STUDY QUESTIONS ->
A. In the notes on Cuba, why was Nixon at a disadvantage on "getting tough with Castro" in the 1960 election? Explain in one to three sentences.
B. List every book title named in the notes on Cuba.

  2. The private owners of nationalized foreign enterprises in Cuba, with their governments, negotiated satisfactory compensation with the revolutionary Cuban government, in accordance with international law. The US government, at the time, was already planning and organizing for the overthrow of the “Castro” government and was therefore in contemptuous rejection of any negotiations for compensation to US owners of Cuban assets being nationalized. This was a large swath of the Cuban economy, which was dominated by US capital.
  3. In the 1960 Presidential election, the liberal Democrat John Kennedy shamelessly promoted as an important campaign issue a supposed “missile gap” – in the Soviet Union’s favor – between Washington and Moscow, a conscious fabrication. Kennedy also postured to the right of his Republican opponent, Eisenhower’s Vice-President Richard Nixon, on “getting tough with Castro.” On this, Nixon had the disadvantage, as Kennedy was no doubt aware, of being unable to publicly tout the Eisenhower White House’s already advanced plans for the mercenary invasion at the Bay of Pigs, which Kennedy carried out three months after his Inauguration.
  4. Cited in October 1962 The ‘Missile’ Crisis As Seen From Cuba by Tomas Diez Acosta, Pathfinder Press.
  5. The entire speech, previously unpublished in any public medium, was printed in 2002 with an official Cuban Council of State English translation, in the book Sad and Luminous Days: Cuba’s Struggle with the Superpowers after the Missile Crisis by James Blight and Philip Brenner published by Bowman and Littlefield Publishers.
  6. See Noam Chomsky’s “Cuban Missile Crisis: How the US Played Russian Roulette with Nuclear War” in the October 15 Guardian newspaper, which cites several harrowing moments of near disaster.
  7. See Fidel Castro’s “A Necessary Introduction” in Bolivian Diary by Ernesto Che Guevara, Pathfinder Press, 1994 for Fidel’s description of the factor of betrayal in the defeat of Che’s guerrilla forces.
  8. Some thirty-five members of the so-called “microfaction” were expelled from the PCC and received prison sentences from two to fifteen years. The most serious charges involved secret activity aimed at forging ties between the “microfaction” and government officials and Communist Party leaders in the Soviet Union, the German Democratic Republic (East Germany), and Czechoslovakia in their common opposition to the revolutionary line of the PCC, and the large majority of PCC members, in Latin America and on Cuba’s domestic and foreign policies in general. This went as far as to urge Soviet economic pressure on Cuba, for which they were charged with treason. Escalante’s grouping never argued for their political positions openly within the structures and procedures of the PCC, which was their right. In their secret functioning inside Cuba and intrigues with Soviet and Eastern European officials and diplomats, the portrayed Che Guevara as a “Trotskyite adventurer” and the Castro leadership as “petty bourgeois elements” that seized control of the Revolution and who held the working class in contempt. Moreover, the Cuban revolutionary leadership was “anti-Soviet”and did not support Soviet “hegemony.”
  9. See the amazing history of Cuba’s internationalist foreign policies in Africa and southern Africa in the two volumes of the great scholar Piero Gleijeses, Conflicting Missions and Visions of Freedom, University of North Carolina Press.

RAW DATA ->
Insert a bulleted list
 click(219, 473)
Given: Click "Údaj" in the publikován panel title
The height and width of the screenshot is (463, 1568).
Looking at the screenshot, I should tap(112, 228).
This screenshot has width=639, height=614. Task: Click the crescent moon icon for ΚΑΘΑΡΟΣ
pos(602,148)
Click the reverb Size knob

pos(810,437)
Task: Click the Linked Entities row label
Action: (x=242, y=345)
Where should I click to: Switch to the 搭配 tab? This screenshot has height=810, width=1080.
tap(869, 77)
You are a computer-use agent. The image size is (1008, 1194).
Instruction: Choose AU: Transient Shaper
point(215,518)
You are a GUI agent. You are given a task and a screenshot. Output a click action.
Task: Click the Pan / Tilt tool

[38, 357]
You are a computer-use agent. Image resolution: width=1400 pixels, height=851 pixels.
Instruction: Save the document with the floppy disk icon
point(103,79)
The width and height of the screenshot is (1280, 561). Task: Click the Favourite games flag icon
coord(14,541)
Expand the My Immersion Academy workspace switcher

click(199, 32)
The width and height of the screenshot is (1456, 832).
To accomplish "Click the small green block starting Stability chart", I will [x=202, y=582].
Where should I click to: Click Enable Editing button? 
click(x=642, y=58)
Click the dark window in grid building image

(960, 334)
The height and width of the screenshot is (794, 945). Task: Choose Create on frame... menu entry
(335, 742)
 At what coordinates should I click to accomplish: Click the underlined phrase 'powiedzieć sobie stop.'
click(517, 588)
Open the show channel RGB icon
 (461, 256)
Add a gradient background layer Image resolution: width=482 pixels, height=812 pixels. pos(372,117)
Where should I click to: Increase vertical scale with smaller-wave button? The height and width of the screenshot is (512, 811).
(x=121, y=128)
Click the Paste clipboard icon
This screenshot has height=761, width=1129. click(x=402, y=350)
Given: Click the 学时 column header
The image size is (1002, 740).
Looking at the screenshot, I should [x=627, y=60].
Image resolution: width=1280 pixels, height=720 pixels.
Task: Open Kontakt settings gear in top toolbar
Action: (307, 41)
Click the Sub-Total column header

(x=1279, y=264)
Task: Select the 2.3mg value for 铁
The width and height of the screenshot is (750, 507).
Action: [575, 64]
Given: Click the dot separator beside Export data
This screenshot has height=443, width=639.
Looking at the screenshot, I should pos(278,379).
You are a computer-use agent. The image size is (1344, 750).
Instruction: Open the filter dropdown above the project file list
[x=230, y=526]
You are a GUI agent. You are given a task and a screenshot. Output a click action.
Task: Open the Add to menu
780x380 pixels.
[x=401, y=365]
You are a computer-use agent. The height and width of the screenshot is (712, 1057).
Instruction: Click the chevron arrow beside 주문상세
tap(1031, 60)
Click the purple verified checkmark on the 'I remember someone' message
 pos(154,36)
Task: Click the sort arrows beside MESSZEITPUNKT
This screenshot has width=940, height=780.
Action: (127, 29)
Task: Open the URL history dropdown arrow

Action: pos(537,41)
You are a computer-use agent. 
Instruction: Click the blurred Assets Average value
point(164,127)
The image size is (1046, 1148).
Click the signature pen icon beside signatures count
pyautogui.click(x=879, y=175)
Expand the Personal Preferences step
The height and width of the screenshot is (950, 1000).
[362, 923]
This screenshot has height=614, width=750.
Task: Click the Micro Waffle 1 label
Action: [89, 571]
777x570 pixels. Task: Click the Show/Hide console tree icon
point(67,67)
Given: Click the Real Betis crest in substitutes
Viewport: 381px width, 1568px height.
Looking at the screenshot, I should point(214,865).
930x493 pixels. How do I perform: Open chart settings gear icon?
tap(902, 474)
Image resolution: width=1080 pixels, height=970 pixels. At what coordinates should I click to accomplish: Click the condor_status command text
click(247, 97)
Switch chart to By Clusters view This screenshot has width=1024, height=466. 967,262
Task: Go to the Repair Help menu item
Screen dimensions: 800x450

TASK RESPONSES ->
A. Nixon could not publicly promote the Eisenhower White House's plans for the mercenary invasion at the Bay of Pigs, even though those plans were already advanced. Kennedy was free to take a tougher public stance on Castro than Nixon could.

B.
- October 1962 The 'Missile' Crisis As Seen From Cuba
- Sad and Luminous Days: Cuba's Struggle with the Superpowers after the Missile Crisis
- Bolivian Diary
- Conflicting Missions
- Visions of Freedom